WADA PUBLISHES 2021 PROHIBITED LIST
Agency calls on athletes and all stakeholders to note List modifications concerning substances and methods
The World Anti-Doping Agency (WADA) publishes the 2021 List of Prohibited Substances and Methods (List); the 2021 Summary of Major Modifications and Explanatory Notes; and the 2021 Monitoring Program. The 2021 List, which has been redesigned in order to improve navigation and usability for athletes and their support personnel, was approved by WADA’s Executive Committee and comes into force on 1 January 2021.
The List is one of the International Standards that are mandatory for all Signatories of the World Anti-Doping Code (Code). It designates what substances and methods are prohibited both in- and out-of-competition and which substances are banned in particular sports.

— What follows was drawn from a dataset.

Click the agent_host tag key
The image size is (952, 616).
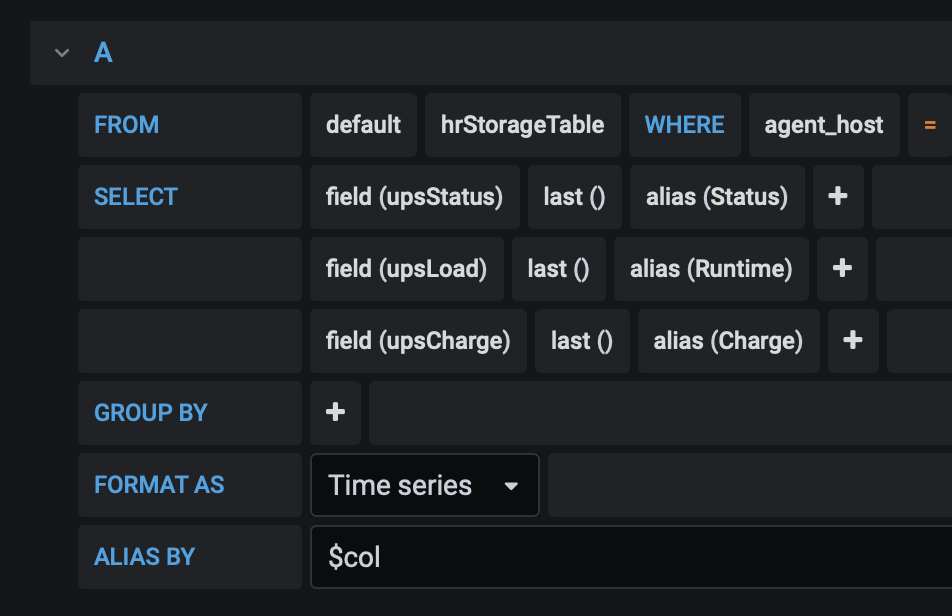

2021 List Major Modifications
As it relates to modifications, the major ones are outlined below:
- Substances of abuse: During the two-year review process for the 2021 version of the Code, WADA received considerable stakeholder feedback related to substances of abuse where it was felt that the use of some substances included in the List was often unrelated to sport performance. Accordingly, Article 4.2.3 was added to the Code, and cocaine, diamorphine (heroin), methylenedioxymethamphetamine (MDMA/“ecstasy”) and tetrahydrocannabinol (THC) have been identified as substances of abuse in the 2021 List. This means that if an athlete can demonstrate that the use of any of these four substances was out-of-competition and unrelated to sport performance, the suspension imposed will now be three months and may be reduced to one month if the athlete completes a drug rehabilitation program.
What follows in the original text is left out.